А та спустя годы скрупулёзно записала все, что сумела вспомнить. Может быть, она даже рассчитывала показать потом эти записи Андрею, а может, просто не хотела забывать. Кто теперь скажет?..
***
Где-то в космосе, оценка времени бессмысленна
В маленький иллюминатор, обзор из которого частью закрывали сопла двигателя, мог смотреть кто-то один, остальным желающим приходилось топтаться сзади в порядке очереди или искать свободный. На всех иллюминаторов как-то не хватало – по одному в трёх «каютах» – отделённых пластиковыми перегородками отсеков. Звёздная картина за то время, пока они спали, изменилась разительно. И, хотя каждый был ознакомлен с маршрутом, сейчас никто из команды уже не мог бы сказать, где именно они находятся и к какой из этих пылающих точек летят.
– И-ирка-а, – протянула Ленка, прилипнув носом к толстому многослойному стеклу.

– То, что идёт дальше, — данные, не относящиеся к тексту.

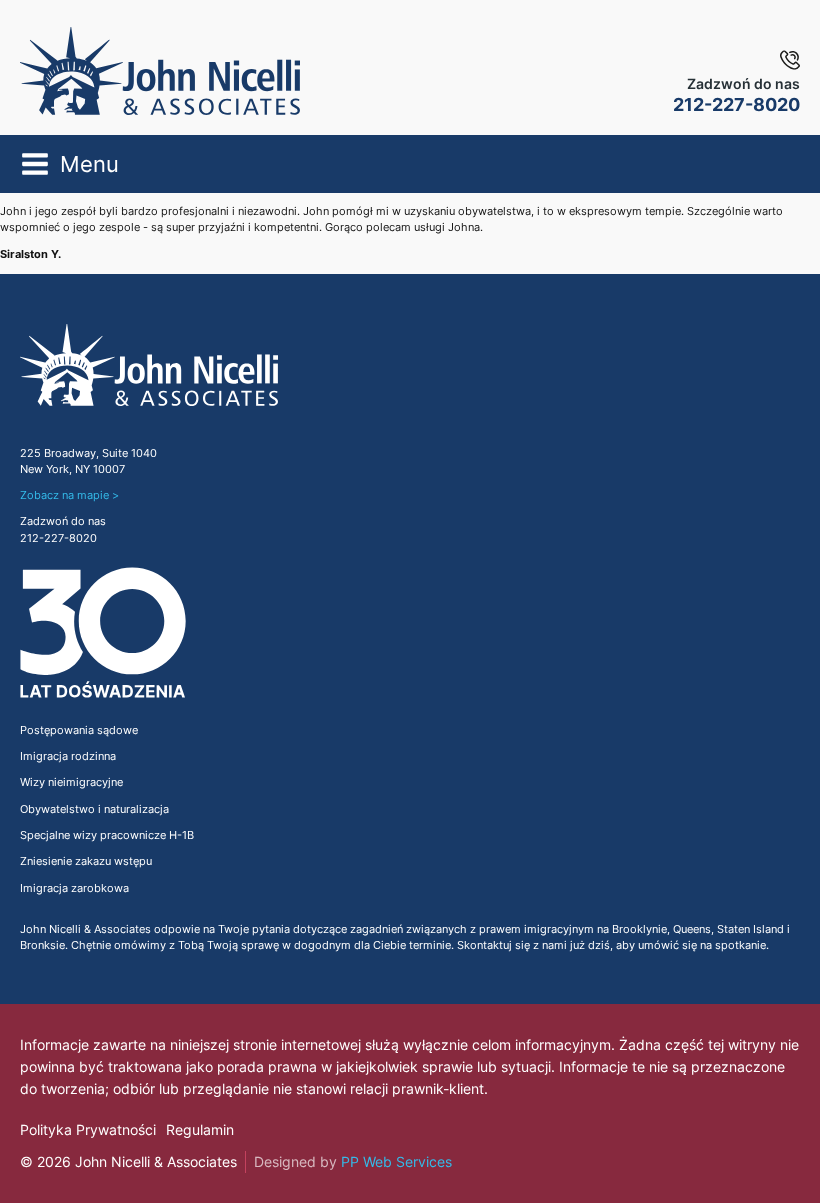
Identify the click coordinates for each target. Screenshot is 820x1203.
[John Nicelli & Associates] (160, 71)
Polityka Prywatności (88, 1129)
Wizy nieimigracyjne (71, 782)
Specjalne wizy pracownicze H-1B (107, 835)
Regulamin (200, 1129)
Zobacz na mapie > (69, 495)
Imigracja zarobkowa (74, 888)
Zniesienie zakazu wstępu (86, 861)
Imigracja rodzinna (68, 756)
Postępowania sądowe (79, 730)
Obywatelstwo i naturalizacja (94, 809)
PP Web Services (396, 1161)
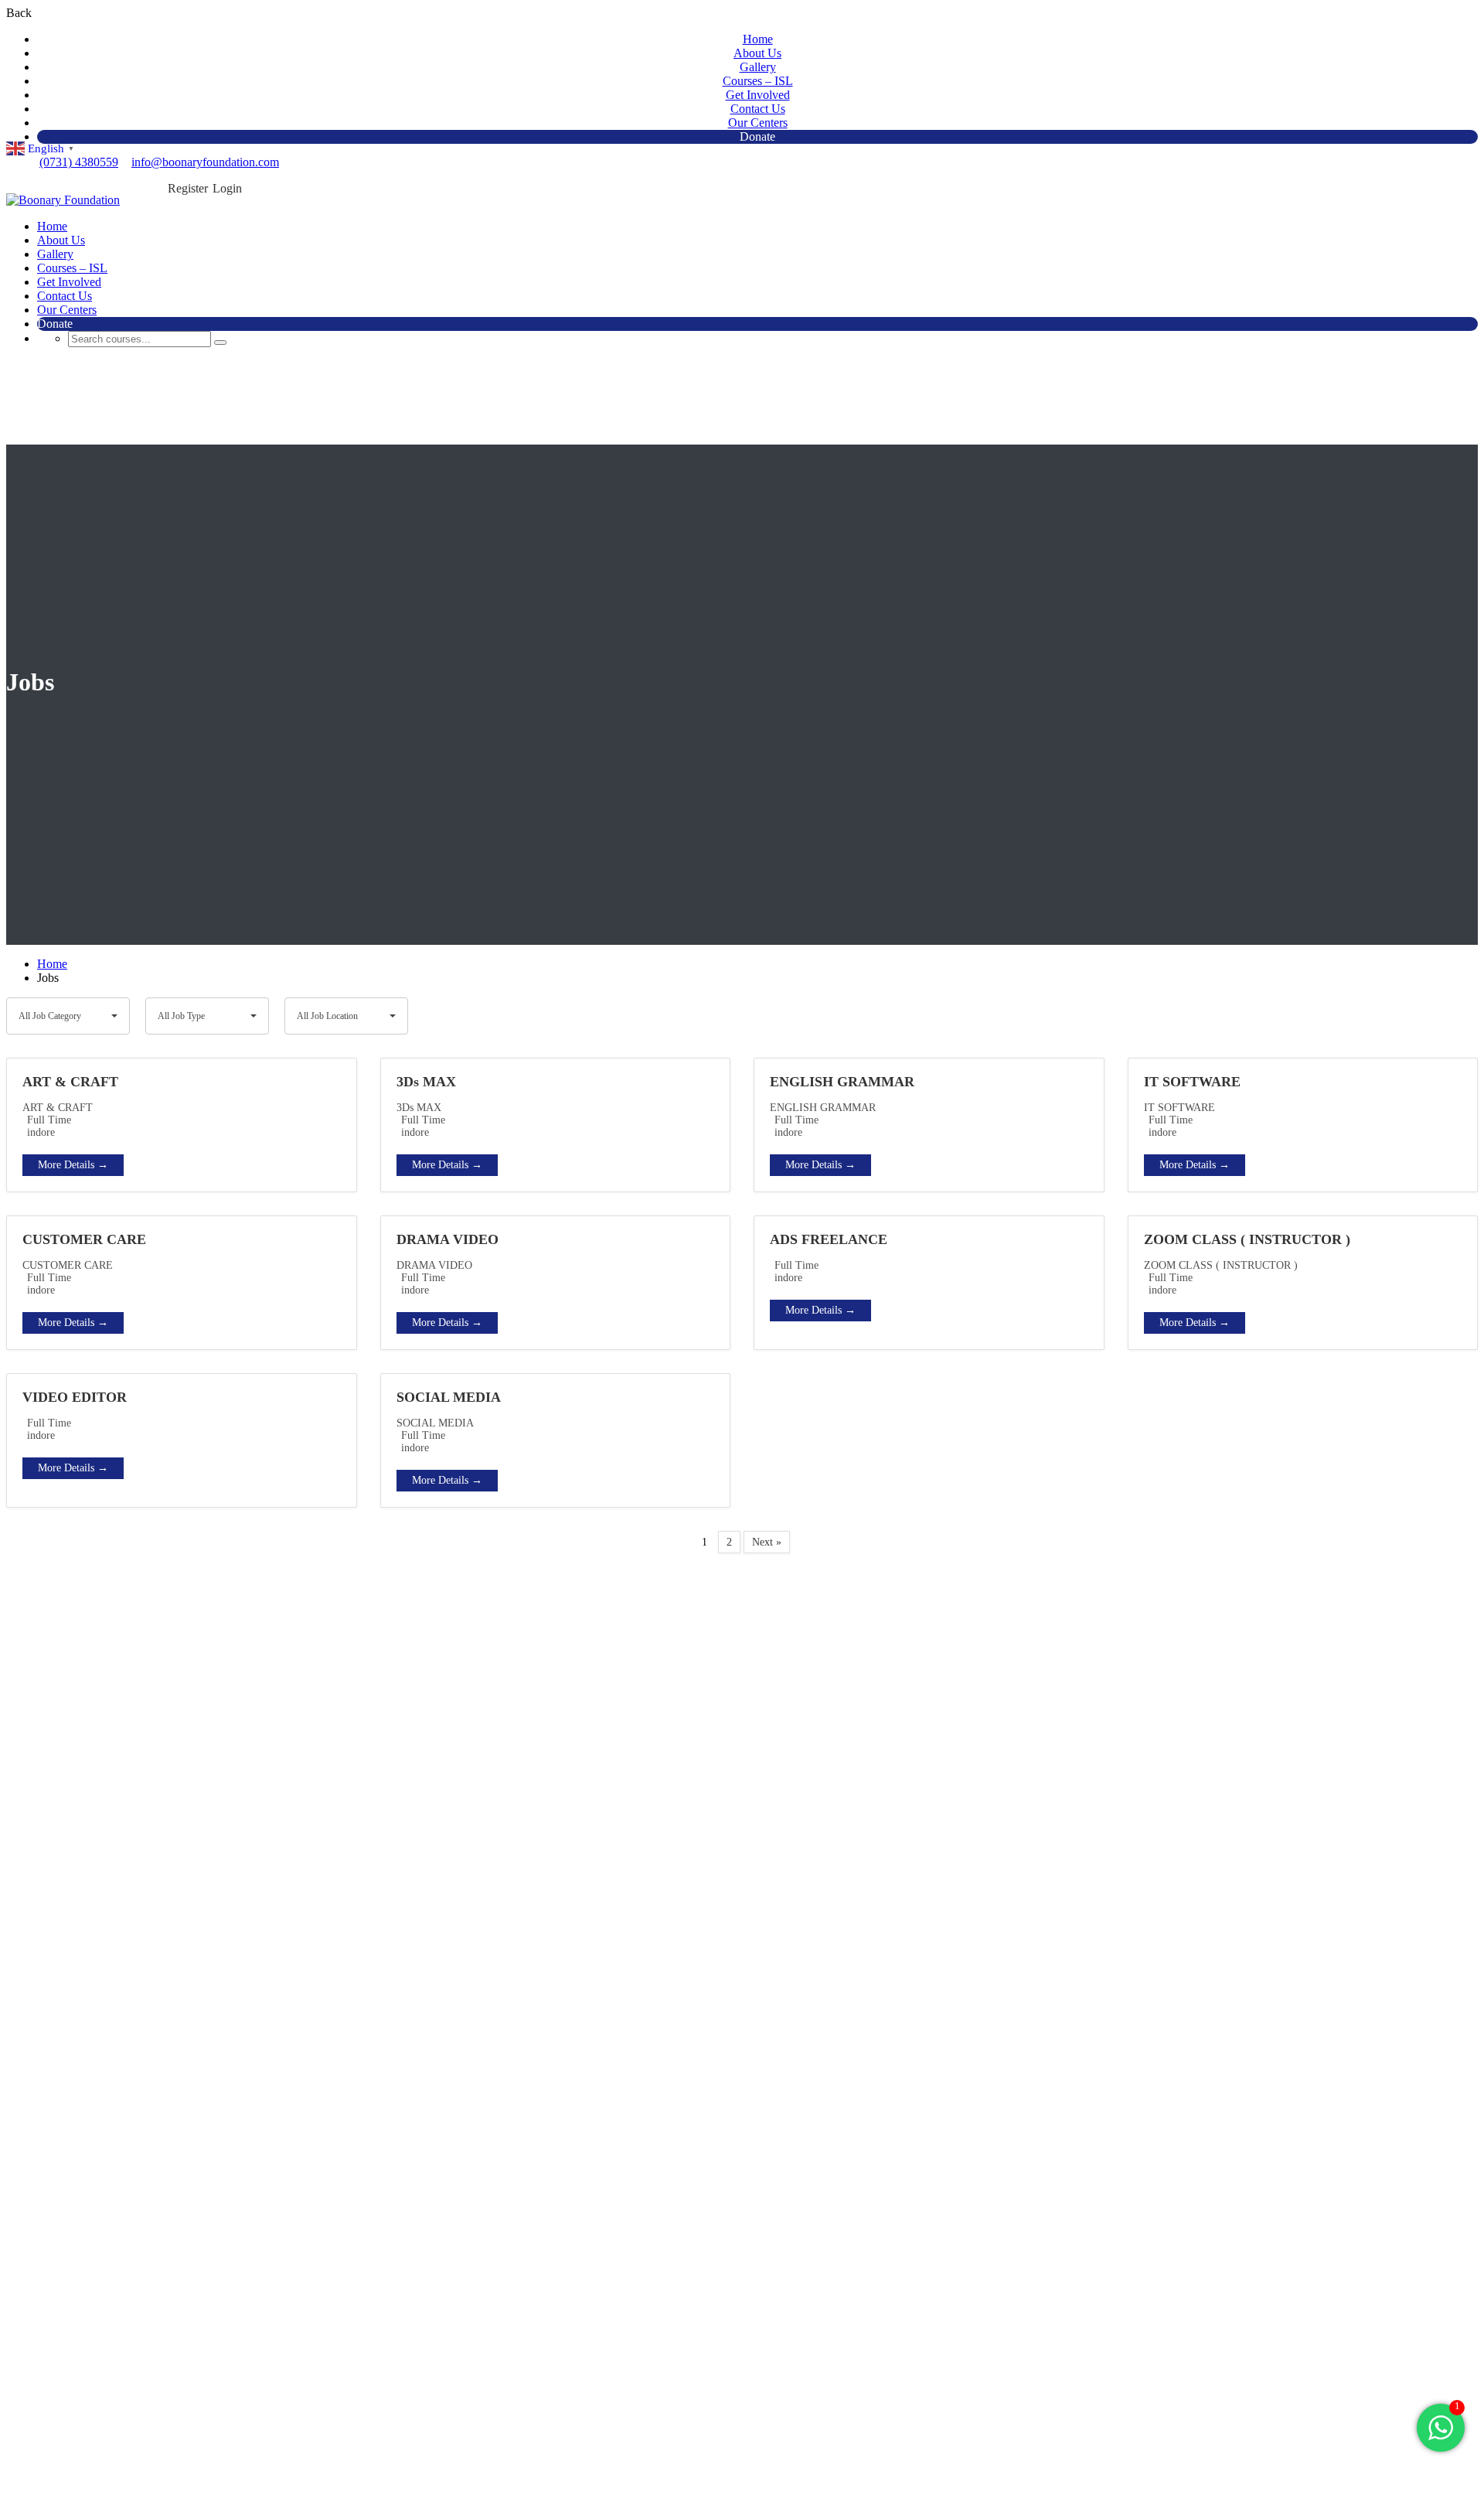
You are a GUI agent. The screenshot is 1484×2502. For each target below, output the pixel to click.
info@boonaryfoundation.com (205, 162)
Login (227, 188)
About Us (757, 53)
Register (188, 188)
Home (758, 39)
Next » (766, 1542)
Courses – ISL (758, 80)
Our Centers (758, 122)
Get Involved (758, 94)
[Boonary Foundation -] (63, 199)
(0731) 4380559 (78, 162)
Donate (757, 136)
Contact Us (757, 108)
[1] (1440, 2435)
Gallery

– М-м? – Шевелиться Ирине было лень, реагировать – тоже. Мышцы после многочасовой тренировки ныли везде. Девушка даже подумывала: не остаться ли спать прямо в тренажерной? Но, поскольку желающих набралось шесть человек, Юрец усилием воли и пинками отправил всех по каютам.
– Как думаешь, что сейчас дома творится?
Ирина со вздохом села на узкой койке, привалилась спиной к перегородке, отделявшей их с Ленкой закуток от обиталища близнецов. О доме она думала не переставая с тех пор, как к ней вернулась память после разморозки. По ночам ей часто снилось озеро и лес рядом с родным селом. Ирина подходила к кромке зеленоватой воды – в ней отражалось пронзительно синее летнее небо, обрамленное зубчиками еловых макушек. Она долго-долго смотрела в воду, и тогда отражение сворачивалось в маленький полупрозрачный шарик, застывший в черной смоле.
– Да, нам тоже интересно! – Приглушённый перегородкой голос Лёхи раздался откуда-то из-за спины Ирины.
– Да ёлки-палки, – завозились близнецы с другой стороны, – а нам вот не интересно. Ночью, товарищи, спать надо. Организм настаивает!
– А по вам и вашим ушам, товарищи, давно бритва плачет! Ишь! «Спать»! – Когда Лёха начинал дразниться, его уже было не остановить.
– Не знаю, Ленка, – ответила Ирина, стараясь не обращать внимание на перепалку. – Надеюсь, коммунизм.
Ей вдруг стало грустно. Думалось: как там мама? Никак, давно умерла, так и не узнав, что дочь отправилась по стопам Гагарина, и даже в чем-то его превзошла. Думалось: может, живы какие-нибудь дальние родственники, о которых она и не знает? Хорошо бы. А то вернутся они на Землю, а её там и не ждет никто. У Юрки вон остался младший брат, у Климова – старшая сестра и намечался племянник, у Ленки толпа родни... А у Ирины никого, только мама была. Но Мишке с Сашкой, поди, ещё хуже, чем ей – они и вовсе сиротами остались в шестнадцать...
– ...Ир, чего притихла? – Голос Лёхи вырвал девушку из грустных раздумий. – Хочешь бесплатного мороженого?
– Если здесь есть мороженое, то какая разница, за деньги оно или за так?
– Проспала! Так я и знал! Мы тут прикинули: при коммунизме обязательно будет бесплатное мороженое.
– Дурак ты, Климов!
Ирина сама не заметила, как втянулась в спор, и уже через несколько минут смеялась. Почему сама она лишена этой чудесной способности – относиться к жизни легко, решать проблемы по мере их поступления? Эх, Лёшка, спасибо тебе, пусть хоть у кого-то она будет!..
– Минуточку внимания! – громко объявил Юрец через некоторое время. – Капитанским произволом определяю дальнейший план действий. С этого момента и следующие восемь часов всем спать и обстановку на вверенном мне объекте поддерживать мирную. На ближайшие полгода минимум у нас есть вполне определенная цель. Выполним – тогда и будем думать, кто кого дурее и почём нынче мороженое.